# ОБЯЗАТЕЛЬНОЕ ЗАДАНИЕ 1
Измени фрагмент о Бабеле: приведи весь текст от «Палач, наблюдая конвульсии» вплоть до «в корзину революции.», заменив «Палач» на «Мучитель».
# ОБЯЗАТЕЛЬНОЕ ЗАДАНИЕ 2
В каком году, согласно фрагменту о Бабеле, происходит действие рассказа «Дорога»?
# ОБЯЗАТЕЛЬНОЕ ЗАДАНИЕ 3
Перескажи фрагмент о Бабеле в двух предложениях.

Палач, наблюдая конвульсии жертвы, не может остаться равнодушным. Он испытывает возбуждение и желание эти мучения продлить. В рассказах Бабеля и прежде всего в "Конармии" можно найти не один десяток веселых и бесстрастных описаний подобных "минуточек" (то есть многочасовых пыток и казней) и голов, катящихся в корзину революции.
Вот конец рассказа Бабеля "Дорога" (действие происходит в 1918г.) : "Не прошло и дня, как у меня было все - одежда, еда, работа и товарищи, верные в дружбе и смерти, каких нет нигде в мире, кроме как в нашей стране". Если оставить в стороне чрезмерную стилистическую кокетливость, то здесь видна та же упоенность от причастности к всеобщему садизму, как у персонажей Сада, идущих по дороге либертанажа. В восприятии творчества Бабеля существует довольно печальная аберрация массового интеллигентского сознания. "Воскреснув" в начале "оттепели", Бабель стал одним из мифов "золотого века" российского авангарда и был безоговорочно занесен в плеяду невинных жертв сталинизма. А участие в знаменитом рейде писателей на теплоходе по маршруту "Москва - Беломорканал - Москва" и статьи типа "Смерть фашистским собакам" воспринимались как необходимая дань политическому конформизму тридцатых годов (хотя в этих статьях Бабель так же честно восхищается садизмом, как и в прозе). В любом случае, Бабель был поднят на щит читателями либеральной хрущевской "оттепели", как антитеза бесчувственному соцреализму. Эстетика Бабеля неожиданно совпала со столь модной в шестидесятые годы теорией социализма "с человеческим лицом", согласно которой Бухарин и Рыков были "одухотвореннее" Сталина и Берии, а Бабель и Пильняк - Шолохова и Фурманова.

# ПРЕДОСТАВЛЕННЫЕ МАТЕРИАЛЫ
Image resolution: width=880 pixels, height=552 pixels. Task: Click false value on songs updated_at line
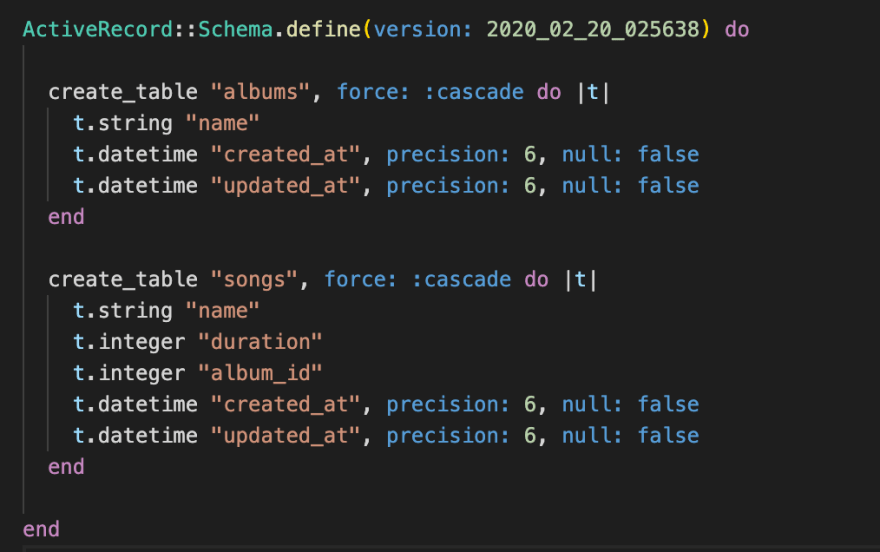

==

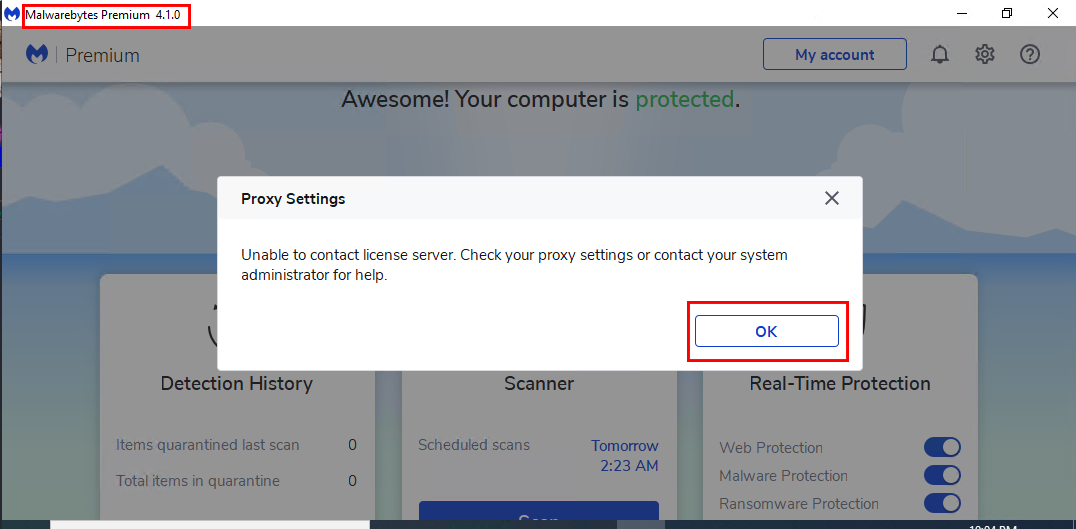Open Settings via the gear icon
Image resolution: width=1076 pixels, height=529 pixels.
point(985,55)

# ПОЛНЫЙ ОТВЕТ 1
Мучитель, наблюдая конвульсии жертвы, не может остаться равнодушным. Он испытывает возбуждение и желание эти мучения продлить. В рассказах Бабеля и прежде всего в "Конармии" можно найти не один десяток веселых и бесстрастных описаний подобных "минуточек" (то есть многочасовых пыток и казней) и голов, катящихся в корзину революции.

# ПОЛНЫЙ ОТВЕТ 2
В 1918 году.

# ПОЛНЫЙ ОТВЕТ 3
В рассказах Бабеля, прежде всего в «Конармии», можно найти не один десяток веселых и бесстрастных описаний пыток и казней, а в конце рассказа «Дорога» видна упоенность от причастности к всеобщему садизму. Читатели хрущевской «оттепели» подняли Бабеля на щит как антитезу соцреализму и занесли в плеяду невинных жертв сталинизма, хотя и в своих статьях он так же честно восхищался садизмом, как и в прозе.